Quoted text>
------------------------------------------------------------

They ignore the implications for emissions of technologies that are not yet demonstrated to function on a prototype scale (SRES, Box 4-9, p. 216).

The SRES authors recognise that by 2100 we could have hydrogen-powered fuel cell cars that could generate electricity when parked, dispensing entirely the need for centralized power plants and utilities’ (SRES, p. 217) – but none of the emissions projections seem consistent with such a possibility.

Even the lowest of the SRES projections assumes that fossil fuel CO2 emissions in the second half of the century will on average be comparable with 1990 levels. Why? Chakravorty et al (1997) found that if the price of solar energy maintained its recent rate of decrease there would be a massive substitution of fossil fuels by solar energy, beginning in the 2030s and ending in the 2060s, with 98.5% of all coal reserves never being used because solar power had become cheaper (quoted in Lomborg, The Skeptical Environmentalist, p. 286).

------------------------------------------------------------

Source excerpt>
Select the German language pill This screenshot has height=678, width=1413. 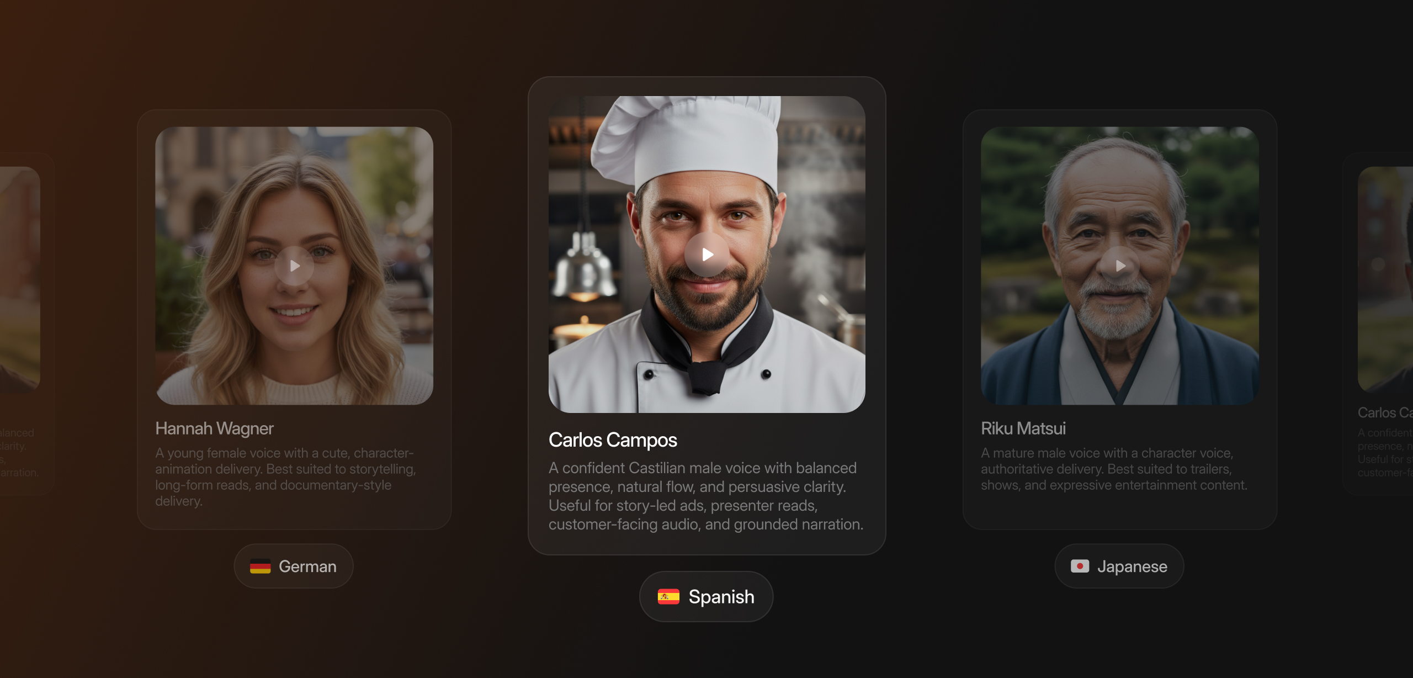point(294,566)
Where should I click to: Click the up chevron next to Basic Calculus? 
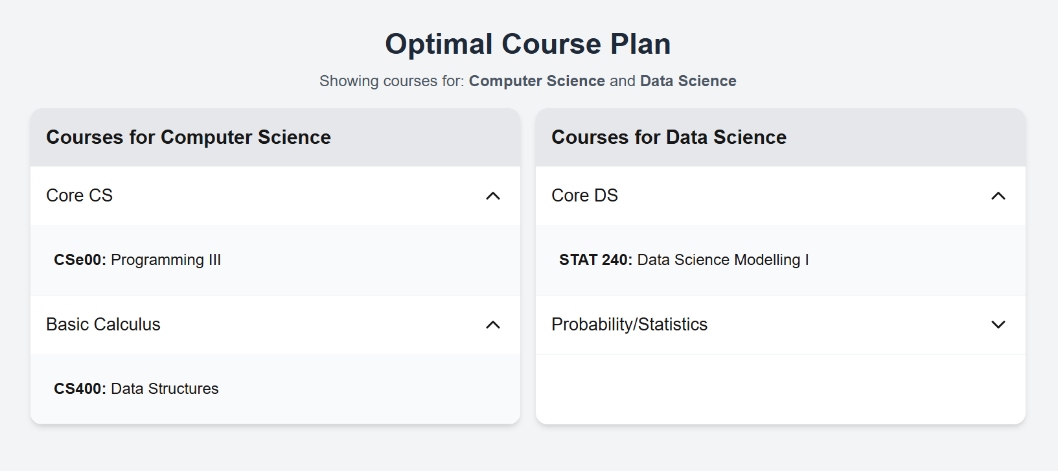pyautogui.click(x=493, y=325)
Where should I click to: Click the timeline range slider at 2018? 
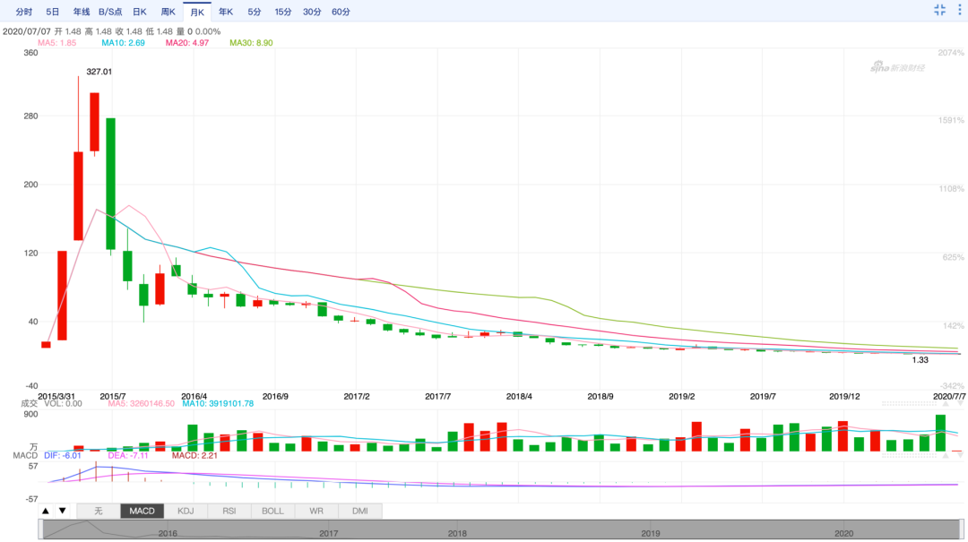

------------------------------------------------------------

Problems to solve>
- A) Summarize the passage on the SRES emissions projections in three sentences.
- B) Extend the passage on the SRES emissions projections, picking up after its final sentence.

Answer set>
- A) The SRES authors acknowledge that by 2100 hydrogen fuel cell cars might generate electricity when parked and remove the need for centralized power plants, yet none of the emissions projections seem consistent with that possibility. Even the lowest SRES projection assumes that fossil fuel CO2 emissions in the second half of the century will on average be comparable with 1990 levels. In contrast, Chakravorty et al (1997) found that if the price of solar energy kept falling at its recent rate, solar power would largely replace fossil fuels between the 2030s and the 2060s, leaving 98.5% of coal reserves unused.

- B)
In that case, fossil CO2 emissions in the closing decades of the century could be nil.

This is not to say that such a development is probable. But its canvassed in a paper published in a leading peer reviewed journal (Journal of Political Economy, 105(6): 1, 201-34), so it’s part of the range that should have been (but isn’t) covered by the IPCC scenarios.

There is no reference to Chakravorty et al in the IPCC reports.

With respect to ABARE, the Chairman of the IPCC, Dr Pachauri, said in his Note on Emissions Scenarios for use by the IPCC (submitted to the IPCC plenary meeting in Delhi in November 2003) that he was in contact with relevant groups, such as the Australian Bureau of Agricultural and Resource Economics (ABARE) concerning possible [focused meetings and workshops on emissions scenarios] that are likely to be held in 2004. Hom Pant and Brian Fisher of ABARE subsequently (February 2004) presented a paper to a Stanford Energy Modeling Forum (EMF) workshop in which they said that The use of MER by IPCC remains valid and the critique by Castles and Henderson cannot be sustained. Later in 2004 Brian Fisher was selected by the IPCC as Coordinating Lead Author of the Chapter that is to review the criticisms of the SRES.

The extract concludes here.